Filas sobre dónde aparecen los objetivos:
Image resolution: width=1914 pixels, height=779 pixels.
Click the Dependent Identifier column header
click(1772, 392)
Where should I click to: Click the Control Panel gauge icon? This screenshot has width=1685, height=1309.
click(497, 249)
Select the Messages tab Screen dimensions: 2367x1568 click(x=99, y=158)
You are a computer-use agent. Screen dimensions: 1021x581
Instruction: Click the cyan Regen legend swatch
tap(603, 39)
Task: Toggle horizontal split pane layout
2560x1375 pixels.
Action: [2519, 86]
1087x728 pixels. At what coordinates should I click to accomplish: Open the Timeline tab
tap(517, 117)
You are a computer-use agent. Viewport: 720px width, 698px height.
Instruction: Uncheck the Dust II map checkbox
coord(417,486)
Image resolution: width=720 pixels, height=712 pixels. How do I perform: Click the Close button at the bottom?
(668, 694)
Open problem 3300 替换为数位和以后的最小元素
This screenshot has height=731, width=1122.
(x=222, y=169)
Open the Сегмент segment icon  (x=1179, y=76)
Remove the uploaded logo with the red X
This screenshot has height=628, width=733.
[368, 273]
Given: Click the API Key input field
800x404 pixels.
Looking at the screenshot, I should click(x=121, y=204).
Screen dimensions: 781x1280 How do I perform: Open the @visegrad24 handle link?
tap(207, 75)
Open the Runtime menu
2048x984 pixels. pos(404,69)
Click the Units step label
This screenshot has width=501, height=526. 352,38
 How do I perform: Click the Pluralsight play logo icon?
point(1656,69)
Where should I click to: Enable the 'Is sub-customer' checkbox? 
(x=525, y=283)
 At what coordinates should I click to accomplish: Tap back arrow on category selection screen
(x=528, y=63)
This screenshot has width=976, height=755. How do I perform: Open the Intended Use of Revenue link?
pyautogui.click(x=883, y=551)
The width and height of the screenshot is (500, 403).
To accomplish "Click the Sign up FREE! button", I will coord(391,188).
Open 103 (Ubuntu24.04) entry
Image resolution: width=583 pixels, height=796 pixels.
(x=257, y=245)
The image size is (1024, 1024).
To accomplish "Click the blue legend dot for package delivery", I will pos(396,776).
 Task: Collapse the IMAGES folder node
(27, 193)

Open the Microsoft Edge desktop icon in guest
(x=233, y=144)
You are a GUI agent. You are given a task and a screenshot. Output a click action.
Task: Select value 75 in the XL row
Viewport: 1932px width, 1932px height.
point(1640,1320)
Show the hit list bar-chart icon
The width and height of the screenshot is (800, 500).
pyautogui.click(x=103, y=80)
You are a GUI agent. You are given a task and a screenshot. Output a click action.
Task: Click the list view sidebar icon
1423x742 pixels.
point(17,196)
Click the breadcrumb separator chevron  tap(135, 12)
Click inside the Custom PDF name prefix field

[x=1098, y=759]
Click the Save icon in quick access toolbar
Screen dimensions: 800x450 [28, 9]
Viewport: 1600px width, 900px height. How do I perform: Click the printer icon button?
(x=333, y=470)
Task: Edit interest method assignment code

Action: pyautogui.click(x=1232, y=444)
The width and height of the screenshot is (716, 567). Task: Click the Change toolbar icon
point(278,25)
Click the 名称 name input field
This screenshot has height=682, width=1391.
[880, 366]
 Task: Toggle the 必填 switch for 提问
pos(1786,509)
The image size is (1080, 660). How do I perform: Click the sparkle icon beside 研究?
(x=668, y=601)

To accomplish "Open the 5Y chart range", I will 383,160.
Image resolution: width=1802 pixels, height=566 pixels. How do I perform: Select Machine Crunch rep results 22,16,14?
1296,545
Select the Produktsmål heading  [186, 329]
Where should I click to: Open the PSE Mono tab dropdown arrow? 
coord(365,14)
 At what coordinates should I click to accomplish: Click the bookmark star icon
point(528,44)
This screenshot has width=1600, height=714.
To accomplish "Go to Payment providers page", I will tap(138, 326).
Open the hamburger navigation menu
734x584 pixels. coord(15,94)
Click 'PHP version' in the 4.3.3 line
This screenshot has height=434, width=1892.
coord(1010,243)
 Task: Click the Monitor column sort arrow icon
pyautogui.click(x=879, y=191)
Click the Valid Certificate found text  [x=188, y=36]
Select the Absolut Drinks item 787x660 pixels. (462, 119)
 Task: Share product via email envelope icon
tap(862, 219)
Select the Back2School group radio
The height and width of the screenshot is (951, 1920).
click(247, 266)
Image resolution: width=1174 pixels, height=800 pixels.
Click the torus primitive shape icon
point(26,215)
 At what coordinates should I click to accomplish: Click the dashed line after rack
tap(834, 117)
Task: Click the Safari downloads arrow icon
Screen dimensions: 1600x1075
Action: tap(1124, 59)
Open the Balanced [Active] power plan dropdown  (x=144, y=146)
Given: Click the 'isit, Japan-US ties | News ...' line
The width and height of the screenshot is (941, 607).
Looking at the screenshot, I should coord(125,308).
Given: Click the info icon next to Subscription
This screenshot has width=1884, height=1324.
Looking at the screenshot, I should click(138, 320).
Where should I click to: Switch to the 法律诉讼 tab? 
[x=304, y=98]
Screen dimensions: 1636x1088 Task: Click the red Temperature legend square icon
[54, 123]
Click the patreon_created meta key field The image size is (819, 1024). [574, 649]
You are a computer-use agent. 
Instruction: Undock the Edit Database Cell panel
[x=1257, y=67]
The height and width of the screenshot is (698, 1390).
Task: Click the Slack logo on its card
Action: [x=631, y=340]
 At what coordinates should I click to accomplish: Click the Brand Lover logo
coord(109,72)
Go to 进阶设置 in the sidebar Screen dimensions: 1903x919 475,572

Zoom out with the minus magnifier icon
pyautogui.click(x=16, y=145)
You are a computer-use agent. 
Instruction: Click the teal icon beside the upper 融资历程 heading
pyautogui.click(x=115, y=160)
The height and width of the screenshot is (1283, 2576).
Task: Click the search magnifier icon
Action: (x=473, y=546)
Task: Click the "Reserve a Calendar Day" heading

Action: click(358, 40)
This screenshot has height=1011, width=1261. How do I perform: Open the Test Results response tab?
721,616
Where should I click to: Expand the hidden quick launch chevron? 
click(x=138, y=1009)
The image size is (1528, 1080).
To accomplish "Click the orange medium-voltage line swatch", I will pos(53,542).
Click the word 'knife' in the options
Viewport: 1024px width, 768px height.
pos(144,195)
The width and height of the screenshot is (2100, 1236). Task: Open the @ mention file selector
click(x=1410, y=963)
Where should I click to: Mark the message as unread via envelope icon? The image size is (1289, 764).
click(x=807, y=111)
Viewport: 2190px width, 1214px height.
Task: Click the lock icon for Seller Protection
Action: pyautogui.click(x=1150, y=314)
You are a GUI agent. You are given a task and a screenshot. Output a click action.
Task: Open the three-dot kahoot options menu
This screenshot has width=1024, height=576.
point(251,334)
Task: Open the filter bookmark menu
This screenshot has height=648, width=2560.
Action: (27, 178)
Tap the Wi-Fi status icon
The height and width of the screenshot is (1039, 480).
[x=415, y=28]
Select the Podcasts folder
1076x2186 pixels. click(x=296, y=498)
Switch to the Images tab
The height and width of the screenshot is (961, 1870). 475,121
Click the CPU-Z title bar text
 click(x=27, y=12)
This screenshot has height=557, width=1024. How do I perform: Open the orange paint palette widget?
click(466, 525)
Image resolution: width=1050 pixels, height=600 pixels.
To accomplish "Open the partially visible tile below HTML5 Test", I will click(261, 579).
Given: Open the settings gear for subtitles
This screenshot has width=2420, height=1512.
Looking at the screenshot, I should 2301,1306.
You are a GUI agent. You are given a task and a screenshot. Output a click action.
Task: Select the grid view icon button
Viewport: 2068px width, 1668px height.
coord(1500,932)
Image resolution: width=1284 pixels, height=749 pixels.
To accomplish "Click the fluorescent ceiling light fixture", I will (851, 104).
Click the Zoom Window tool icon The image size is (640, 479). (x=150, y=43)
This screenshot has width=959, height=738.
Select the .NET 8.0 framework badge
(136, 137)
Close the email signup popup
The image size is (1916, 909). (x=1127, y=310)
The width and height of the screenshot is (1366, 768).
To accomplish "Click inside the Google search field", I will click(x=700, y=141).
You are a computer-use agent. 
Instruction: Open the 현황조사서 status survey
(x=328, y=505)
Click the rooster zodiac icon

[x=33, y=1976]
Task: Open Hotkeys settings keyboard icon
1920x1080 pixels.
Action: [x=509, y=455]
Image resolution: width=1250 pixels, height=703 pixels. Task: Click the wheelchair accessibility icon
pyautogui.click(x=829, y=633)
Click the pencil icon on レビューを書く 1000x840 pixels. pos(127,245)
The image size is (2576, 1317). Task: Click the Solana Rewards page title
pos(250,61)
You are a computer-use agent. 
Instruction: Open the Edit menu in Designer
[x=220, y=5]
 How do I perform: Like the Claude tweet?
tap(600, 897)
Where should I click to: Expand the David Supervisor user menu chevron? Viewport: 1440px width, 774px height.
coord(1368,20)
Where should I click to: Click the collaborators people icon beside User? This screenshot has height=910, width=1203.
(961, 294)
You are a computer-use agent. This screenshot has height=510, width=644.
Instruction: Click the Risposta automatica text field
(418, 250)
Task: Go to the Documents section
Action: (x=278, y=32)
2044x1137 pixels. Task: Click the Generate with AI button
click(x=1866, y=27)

■ **TU OBJETIVO**: Reproduce sin ningún cambio las líneas de las entradas que van desde la que contiene "Task: Toggle the 必填 switch for 提问" hasta la que contiene "734x584 pixels. coord(15,94)", ambas incluidas.

■ **RESULTADO DE LA TAREA**:
 Task: Toggle the 必填 switch for 提问
pos(1786,509)
The image size is (1080, 660). How do I perform: Click the sparkle icon beside 研究?
(x=668, y=601)

To accomplish "Open the 5Y chart range", I will 383,160.
Image resolution: width=1802 pixels, height=566 pixels. How do I perform: Select Machine Crunch rep results 22,16,14?
1296,545
Select the Produktsmål heading  [186, 329]
Where should I click to: Open the PSE Mono tab dropdown arrow? 
coord(365,14)
 At what coordinates should I click to accomplish: Click the bookmark star icon
point(528,44)
This screenshot has width=1600, height=714.
To accomplish "Go to Payment providers page", I will tap(138, 326).
Open the hamburger navigation menu
734x584 pixels. coord(15,94)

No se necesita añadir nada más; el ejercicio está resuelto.